# TASK DETAILS
Print each record below character for character.

Dataset excerpts:

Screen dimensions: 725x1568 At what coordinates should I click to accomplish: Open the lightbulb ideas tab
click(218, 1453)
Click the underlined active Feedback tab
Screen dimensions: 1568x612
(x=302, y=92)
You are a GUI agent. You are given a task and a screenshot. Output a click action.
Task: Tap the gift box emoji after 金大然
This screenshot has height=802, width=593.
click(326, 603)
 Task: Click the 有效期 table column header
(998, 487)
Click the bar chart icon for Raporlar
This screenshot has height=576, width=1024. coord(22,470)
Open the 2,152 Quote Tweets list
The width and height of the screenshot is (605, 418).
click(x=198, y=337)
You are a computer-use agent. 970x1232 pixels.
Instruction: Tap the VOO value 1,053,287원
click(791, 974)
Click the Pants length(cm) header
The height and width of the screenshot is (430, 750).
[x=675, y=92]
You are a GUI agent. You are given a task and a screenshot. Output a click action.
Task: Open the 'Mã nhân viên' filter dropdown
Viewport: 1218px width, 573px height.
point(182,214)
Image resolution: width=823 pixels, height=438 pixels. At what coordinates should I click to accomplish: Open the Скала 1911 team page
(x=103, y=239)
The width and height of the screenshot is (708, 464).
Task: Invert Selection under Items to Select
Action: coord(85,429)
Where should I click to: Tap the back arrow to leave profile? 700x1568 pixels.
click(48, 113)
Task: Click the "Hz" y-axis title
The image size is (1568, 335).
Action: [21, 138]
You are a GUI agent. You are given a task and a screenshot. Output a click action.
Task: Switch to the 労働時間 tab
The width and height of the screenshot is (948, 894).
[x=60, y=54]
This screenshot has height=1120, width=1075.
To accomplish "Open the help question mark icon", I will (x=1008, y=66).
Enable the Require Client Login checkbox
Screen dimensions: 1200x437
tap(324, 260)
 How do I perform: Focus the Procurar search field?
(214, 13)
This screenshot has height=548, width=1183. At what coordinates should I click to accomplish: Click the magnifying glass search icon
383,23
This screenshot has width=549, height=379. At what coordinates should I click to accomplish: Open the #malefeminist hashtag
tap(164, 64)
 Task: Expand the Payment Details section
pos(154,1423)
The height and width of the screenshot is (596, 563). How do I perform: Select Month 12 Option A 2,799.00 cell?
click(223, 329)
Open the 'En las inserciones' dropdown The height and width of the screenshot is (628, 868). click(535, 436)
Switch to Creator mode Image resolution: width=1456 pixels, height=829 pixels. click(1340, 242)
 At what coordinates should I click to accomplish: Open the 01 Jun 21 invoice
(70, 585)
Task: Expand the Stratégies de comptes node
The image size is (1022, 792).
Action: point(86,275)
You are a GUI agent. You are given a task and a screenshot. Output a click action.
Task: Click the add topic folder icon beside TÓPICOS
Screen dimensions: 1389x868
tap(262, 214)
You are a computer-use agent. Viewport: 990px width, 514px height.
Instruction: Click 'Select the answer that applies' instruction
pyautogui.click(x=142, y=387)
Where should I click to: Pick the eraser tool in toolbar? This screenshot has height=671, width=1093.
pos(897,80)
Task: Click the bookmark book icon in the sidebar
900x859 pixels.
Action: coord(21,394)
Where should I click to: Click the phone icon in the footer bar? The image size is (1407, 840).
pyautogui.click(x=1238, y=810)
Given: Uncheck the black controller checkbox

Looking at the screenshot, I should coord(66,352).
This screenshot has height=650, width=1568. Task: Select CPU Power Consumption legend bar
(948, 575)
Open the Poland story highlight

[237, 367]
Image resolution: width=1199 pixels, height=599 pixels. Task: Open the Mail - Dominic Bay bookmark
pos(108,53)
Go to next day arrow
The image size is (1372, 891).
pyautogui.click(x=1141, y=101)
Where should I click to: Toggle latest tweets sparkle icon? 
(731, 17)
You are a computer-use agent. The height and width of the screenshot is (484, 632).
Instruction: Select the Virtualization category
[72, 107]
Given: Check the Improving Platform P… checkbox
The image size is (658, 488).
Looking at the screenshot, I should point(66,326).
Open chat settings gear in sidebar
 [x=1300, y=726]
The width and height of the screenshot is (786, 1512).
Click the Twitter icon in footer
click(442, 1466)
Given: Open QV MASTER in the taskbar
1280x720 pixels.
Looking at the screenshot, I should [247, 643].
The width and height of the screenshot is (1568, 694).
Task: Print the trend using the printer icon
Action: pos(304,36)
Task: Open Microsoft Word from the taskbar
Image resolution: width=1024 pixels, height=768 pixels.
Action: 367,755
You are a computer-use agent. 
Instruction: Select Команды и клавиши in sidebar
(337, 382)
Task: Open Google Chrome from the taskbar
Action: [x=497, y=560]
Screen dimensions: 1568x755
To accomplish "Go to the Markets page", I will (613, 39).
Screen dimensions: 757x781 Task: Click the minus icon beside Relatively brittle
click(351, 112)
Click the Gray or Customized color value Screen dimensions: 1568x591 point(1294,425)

# EXERCISE SOLUTION
Screen dimensions: 725x1568 At what coordinates should I click to accomplish: Open the lightbulb ideas tab
click(218, 1453)
Click the underlined active Feedback tab
Screen dimensions: 1568x612
(x=302, y=92)
You are a GUI agent. You are given a task and a screenshot. Output a click action.
Task: Tap the gift box emoji after 金大然
This screenshot has height=802, width=593.
click(326, 603)
 Task: Click the 有效期 table column header
(998, 487)
Click the bar chart icon for Raporlar
This screenshot has height=576, width=1024. coord(22,470)
Open the 2,152 Quote Tweets list
The width and height of the screenshot is (605, 418).
click(x=198, y=337)
You are a computer-use agent. 970x1232 pixels.
Instruction: Tap the VOO value 1,053,287원
click(791, 974)
Click the Pants length(cm) header
The height and width of the screenshot is (430, 750).
[x=675, y=92]
You are a GUI agent. You are given a task and a screenshot. Output a click action.
Task: Open the 'Mã nhân viên' filter dropdown
Viewport: 1218px width, 573px height.
point(182,214)
Image resolution: width=823 pixels, height=438 pixels. At what coordinates should I click to accomplish: Open the Скала 1911 team page
(x=103, y=239)
The width and height of the screenshot is (708, 464).
Task: Invert Selection under Items to Select
Action: coord(85,429)
Where should I click to: Tap the back arrow to leave profile? 700x1568 pixels.
click(48, 113)
Task: Click the "Hz" y-axis title
The image size is (1568, 335).
Action: [21, 138]
You are a GUI agent. You are given a task and a screenshot. Output a click action.
Task: Switch to the 労働時間 tab
The width and height of the screenshot is (948, 894).
[x=60, y=54]
This screenshot has height=1120, width=1075.
To accomplish "Open the help question mark icon", I will (x=1008, y=66).
Enable the Require Client Login checkbox
Screen dimensions: 1200x437
tap(324, 260)
 How do I perform: Focus the Procurar search field?
(214, 13)
This screenshot has height=548, width=1183. At what coordinates should I click to accomplish: Click the magnifying glass search icon
383,23
This screenshot has width=549, height=379. At what coordinates should I click to accomplish: Open the #malefeminist hashtag
tap(164, 64)
 Task: Expand the Payment Details section
pos(154,1423)
The height and width of the screenshot is (596, 563). How do I perform: Select Month 12 Option A 2,799.00 cell?
click(223, 329)
Open the 'En las inserciones' dropdown The height and width of the screenshot is (628, 868). click(535, 436)
Switch to Creator mode Image resolution: width=1456 pixels, height=829 pixels. click(1340, 242)
 At what coordinates should I click to accomplish: Open the 01 Jun 21 invoice
(70, 585)
Task: Expand the Stratégies de comptes node
The image size is (1022, 792).
Action: point(86,275)
You are a GUI agent. You are given a task and a screenshot. Output a click action.
Task: Click the add topic folder icon beside TÓPICOS
Screen dimensions: 1389x868
tap(262, 214)
You are a computer-use agent. Viewport: 990px width, 514px height.
Instruction: Click 'Select the answer that applies' instruction
pyautogui.click(x=142, y=387)
Where should I click to: Pick the eraser tool in toolbar? This screenshot has height=671, width=1093.
pos(897,80)
Task: Click the bookmark book icon in the sidebar
900x859 pixels.
Action: coord(21,394)
Where should I click to: Click the phone icon in the footer bar? The image size is (1407, 840).
pyautogui.click(x=1238, y=810)
Given: Uncheck the black controller checkbox

Looking at the screenshot, I should coord(66,352).
This screenshot has height=650, width=1568. Task: Select CPU Power Consumption legend bar
(948, 575)
Open the Poland story highlight

[237, 367]
Image resolution: width=1199 pixels, height=599 pixels. Task: Open the Mail - Dominic Bay bookmark
pos(108,53)
Go to next day arrow
The image size is (1372, 891).
pyautogui.click(x=1141, y=101)
Where should I click to: Toggle latest tweets sparkle icon? 
(731, 17)
You are a computer-use agent. The height and width of the screenshot is (484, 632).
Instruction: Select the Virtualization category
[72, 107]
Given: Check the Improving Platform P… checkbox
The image size is (658, 488).
Looking at the screenshot, I should point(66,326).
Open chat settings gear in sidebar
 [x=1300, y=726]
The width and height of the screenshot is (786, 1512).
Click the Twitter icon in footer
click(442, 1466)
Given: Open QV MASTER in the taskbar
1280x720 pixels.
Looking at the screenshot, I should [247, 643].
The width and height of the screenshot is (1568, 694).
Task: Print the trend using the printer icon
Action: pos(304,36)
Task: Open Microsoft Word from the taskbar
Image resolution: width=1024 pixels, height=768 pixels.
Action: 367,755
You are a computer-use agent. 
Instruction: Select Команды и клавиши in sidebar
(337, 382)
Task: Open Google Chrome from the taskbar
Action: [x=497, y=560]
Screen dimensions: 1568x755
To accomplish "Go to the Markets page", I will (613, 39).
Screen dimensions: 757x781 Task: Click the minus icon beside Relatively brittle
click(351, 112)
Click the Gray or Customized color value Screen dimensions: 1568x591 point(1294,425)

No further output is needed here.